Records from a dataset:
• • • • • • •

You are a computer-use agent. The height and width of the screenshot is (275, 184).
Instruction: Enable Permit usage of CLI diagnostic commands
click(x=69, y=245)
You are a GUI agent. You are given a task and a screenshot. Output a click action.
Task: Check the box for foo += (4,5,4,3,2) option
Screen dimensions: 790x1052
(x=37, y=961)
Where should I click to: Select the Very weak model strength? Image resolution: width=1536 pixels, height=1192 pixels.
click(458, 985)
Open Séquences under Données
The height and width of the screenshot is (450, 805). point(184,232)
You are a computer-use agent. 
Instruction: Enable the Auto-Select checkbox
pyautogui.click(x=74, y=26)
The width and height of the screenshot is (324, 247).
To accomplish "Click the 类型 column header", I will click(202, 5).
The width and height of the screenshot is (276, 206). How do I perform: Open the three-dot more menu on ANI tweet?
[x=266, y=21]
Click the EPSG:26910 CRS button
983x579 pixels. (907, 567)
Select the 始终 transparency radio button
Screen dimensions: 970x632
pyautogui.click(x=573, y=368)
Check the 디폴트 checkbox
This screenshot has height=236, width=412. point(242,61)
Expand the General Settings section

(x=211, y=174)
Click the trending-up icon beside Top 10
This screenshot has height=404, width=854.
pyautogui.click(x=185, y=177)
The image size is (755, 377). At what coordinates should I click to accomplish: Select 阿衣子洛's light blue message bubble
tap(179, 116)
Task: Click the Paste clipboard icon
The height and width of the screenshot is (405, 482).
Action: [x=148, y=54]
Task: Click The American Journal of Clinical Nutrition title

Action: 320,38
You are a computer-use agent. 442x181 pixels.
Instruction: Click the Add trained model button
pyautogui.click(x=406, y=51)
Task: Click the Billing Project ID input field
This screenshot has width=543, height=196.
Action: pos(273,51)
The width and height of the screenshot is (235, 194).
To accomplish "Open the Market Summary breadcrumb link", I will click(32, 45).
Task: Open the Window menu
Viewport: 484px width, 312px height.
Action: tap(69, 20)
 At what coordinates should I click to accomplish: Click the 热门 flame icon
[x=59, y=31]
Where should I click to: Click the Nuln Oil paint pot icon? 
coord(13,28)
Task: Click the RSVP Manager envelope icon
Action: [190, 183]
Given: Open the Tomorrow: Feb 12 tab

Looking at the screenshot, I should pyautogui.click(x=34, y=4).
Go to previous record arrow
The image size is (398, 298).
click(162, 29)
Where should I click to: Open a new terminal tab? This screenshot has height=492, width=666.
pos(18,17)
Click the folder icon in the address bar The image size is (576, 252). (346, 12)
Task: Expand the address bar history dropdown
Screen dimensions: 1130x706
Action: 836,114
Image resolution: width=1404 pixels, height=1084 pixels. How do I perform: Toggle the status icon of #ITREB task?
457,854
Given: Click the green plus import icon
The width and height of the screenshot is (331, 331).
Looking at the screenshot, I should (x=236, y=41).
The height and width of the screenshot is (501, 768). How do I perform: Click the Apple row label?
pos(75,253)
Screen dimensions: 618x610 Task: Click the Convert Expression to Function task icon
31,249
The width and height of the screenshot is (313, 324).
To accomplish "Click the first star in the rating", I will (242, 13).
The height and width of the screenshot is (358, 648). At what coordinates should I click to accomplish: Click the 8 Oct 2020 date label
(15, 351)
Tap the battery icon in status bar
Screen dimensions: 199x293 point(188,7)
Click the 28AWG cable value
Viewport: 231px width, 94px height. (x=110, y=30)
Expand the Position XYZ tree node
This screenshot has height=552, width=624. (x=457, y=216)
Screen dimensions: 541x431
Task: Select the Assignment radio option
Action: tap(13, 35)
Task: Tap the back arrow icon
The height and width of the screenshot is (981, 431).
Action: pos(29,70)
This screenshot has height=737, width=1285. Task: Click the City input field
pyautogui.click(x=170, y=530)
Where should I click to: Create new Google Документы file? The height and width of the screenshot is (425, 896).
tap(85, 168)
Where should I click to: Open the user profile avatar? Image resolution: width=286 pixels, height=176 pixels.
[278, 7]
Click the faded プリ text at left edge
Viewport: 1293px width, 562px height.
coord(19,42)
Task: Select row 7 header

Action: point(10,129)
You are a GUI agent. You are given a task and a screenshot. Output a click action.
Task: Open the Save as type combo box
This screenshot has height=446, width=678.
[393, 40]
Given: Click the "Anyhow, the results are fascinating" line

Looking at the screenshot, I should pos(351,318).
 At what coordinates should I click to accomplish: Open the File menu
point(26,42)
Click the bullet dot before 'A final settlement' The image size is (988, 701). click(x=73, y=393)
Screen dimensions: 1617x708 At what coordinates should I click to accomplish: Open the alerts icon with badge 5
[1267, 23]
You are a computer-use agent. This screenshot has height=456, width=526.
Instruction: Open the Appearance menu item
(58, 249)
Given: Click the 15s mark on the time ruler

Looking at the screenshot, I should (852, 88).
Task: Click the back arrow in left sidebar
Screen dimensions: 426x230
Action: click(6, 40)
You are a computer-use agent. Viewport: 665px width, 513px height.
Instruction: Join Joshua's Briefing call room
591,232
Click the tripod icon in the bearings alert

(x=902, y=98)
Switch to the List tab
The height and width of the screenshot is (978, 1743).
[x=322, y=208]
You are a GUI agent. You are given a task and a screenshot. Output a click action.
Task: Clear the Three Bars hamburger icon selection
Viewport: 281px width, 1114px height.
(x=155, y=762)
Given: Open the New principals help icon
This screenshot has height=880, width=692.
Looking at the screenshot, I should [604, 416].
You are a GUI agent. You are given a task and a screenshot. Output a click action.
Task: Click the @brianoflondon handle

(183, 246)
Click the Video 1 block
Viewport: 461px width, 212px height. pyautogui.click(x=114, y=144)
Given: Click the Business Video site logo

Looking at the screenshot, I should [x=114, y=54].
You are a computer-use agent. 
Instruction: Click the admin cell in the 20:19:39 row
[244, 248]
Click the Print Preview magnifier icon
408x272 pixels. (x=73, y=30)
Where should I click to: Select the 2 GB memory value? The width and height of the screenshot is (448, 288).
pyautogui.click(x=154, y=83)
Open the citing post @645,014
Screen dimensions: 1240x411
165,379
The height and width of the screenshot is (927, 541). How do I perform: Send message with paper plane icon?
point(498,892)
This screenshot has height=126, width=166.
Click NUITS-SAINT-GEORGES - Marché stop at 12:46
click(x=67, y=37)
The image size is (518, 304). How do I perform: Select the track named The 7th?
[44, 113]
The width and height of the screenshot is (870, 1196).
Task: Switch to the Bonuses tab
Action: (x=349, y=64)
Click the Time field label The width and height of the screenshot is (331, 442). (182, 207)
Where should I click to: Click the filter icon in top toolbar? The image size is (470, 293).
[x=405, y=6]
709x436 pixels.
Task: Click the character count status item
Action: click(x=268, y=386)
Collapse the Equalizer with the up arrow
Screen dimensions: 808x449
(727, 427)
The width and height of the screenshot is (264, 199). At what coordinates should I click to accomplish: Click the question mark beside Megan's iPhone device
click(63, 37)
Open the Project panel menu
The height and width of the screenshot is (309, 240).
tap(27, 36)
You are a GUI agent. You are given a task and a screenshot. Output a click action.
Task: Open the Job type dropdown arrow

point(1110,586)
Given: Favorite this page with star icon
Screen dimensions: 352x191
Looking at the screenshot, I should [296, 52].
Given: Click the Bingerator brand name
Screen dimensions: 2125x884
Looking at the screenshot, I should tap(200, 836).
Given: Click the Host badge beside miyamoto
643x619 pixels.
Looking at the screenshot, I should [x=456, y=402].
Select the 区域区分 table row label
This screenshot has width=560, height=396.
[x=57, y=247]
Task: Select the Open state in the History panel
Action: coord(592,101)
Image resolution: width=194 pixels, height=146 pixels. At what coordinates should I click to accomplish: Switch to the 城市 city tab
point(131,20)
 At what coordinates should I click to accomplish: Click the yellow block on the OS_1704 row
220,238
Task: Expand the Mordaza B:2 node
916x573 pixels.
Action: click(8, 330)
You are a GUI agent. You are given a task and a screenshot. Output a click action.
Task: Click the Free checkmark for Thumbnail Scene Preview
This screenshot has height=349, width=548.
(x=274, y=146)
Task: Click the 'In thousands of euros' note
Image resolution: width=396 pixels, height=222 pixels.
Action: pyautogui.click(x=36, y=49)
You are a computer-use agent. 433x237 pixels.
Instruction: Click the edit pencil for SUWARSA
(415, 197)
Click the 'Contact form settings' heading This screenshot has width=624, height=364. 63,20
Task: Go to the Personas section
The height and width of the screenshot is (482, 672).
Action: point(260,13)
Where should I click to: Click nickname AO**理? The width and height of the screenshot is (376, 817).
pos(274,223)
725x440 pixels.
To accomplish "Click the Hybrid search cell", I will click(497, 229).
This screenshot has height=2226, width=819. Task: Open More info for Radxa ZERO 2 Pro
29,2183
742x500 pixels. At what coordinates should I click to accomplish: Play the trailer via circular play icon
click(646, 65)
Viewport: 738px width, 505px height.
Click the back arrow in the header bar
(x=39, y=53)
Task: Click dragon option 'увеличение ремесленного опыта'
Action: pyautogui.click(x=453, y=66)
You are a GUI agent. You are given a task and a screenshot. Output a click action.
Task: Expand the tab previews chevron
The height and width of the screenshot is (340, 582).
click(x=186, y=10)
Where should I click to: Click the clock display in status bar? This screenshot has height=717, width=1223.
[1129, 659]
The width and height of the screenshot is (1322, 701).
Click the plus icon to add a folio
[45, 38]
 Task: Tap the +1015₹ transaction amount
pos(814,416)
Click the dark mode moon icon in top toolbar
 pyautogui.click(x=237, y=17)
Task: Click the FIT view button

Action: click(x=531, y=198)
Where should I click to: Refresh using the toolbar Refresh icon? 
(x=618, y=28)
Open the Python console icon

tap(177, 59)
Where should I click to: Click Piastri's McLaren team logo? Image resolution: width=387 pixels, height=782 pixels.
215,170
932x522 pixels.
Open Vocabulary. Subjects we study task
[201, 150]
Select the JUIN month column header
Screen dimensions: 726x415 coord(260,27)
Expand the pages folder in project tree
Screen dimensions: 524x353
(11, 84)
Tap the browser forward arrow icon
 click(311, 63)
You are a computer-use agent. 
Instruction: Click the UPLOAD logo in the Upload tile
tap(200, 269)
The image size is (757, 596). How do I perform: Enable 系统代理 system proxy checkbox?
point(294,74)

• • • • • • •

Problem statement:
Please output exactly the lines between the one holding "Instruction: Click the Add" and the one holding "The width and height of the screenshot is (235, 194)." in the records above, inclusive, and nothing more.

Task result:
Instruction: Click the Add trained model button
pyautogui.click(x=406, y=51)
Task: Click the Billing Project ID input field
This screenshot has width=543, height=196.
Action: pos(273,51)
The width and height of the screenshot is (235, 194).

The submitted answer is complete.